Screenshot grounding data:
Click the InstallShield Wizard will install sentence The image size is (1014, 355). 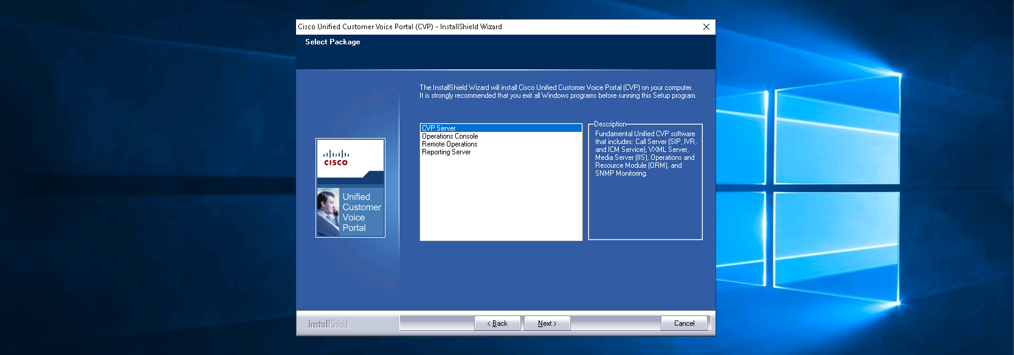point(556,88)
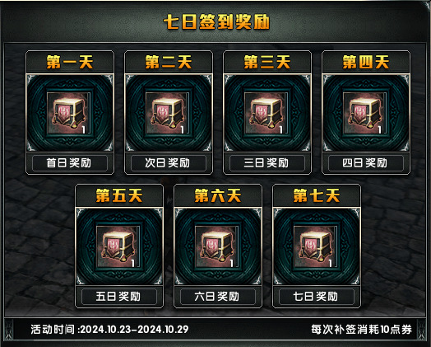Image resolution: width=431 pixels, height=347 pixels.
Task: Select the 第七天 header label
Action: pos(317,195)
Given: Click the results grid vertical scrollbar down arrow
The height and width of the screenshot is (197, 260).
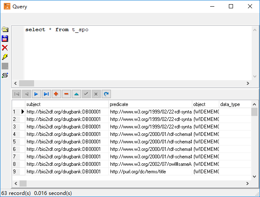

# [EXERCISE AIM]
Please repeat the lines above from the line containing "Given: Click the" through the final line, both included, exactly as they stand and without pictures.

# [RESULT OF THE TASK]
Given: Click the results grid vertical scrollbar down arrow
The height and width of the screenshot is (197, 260).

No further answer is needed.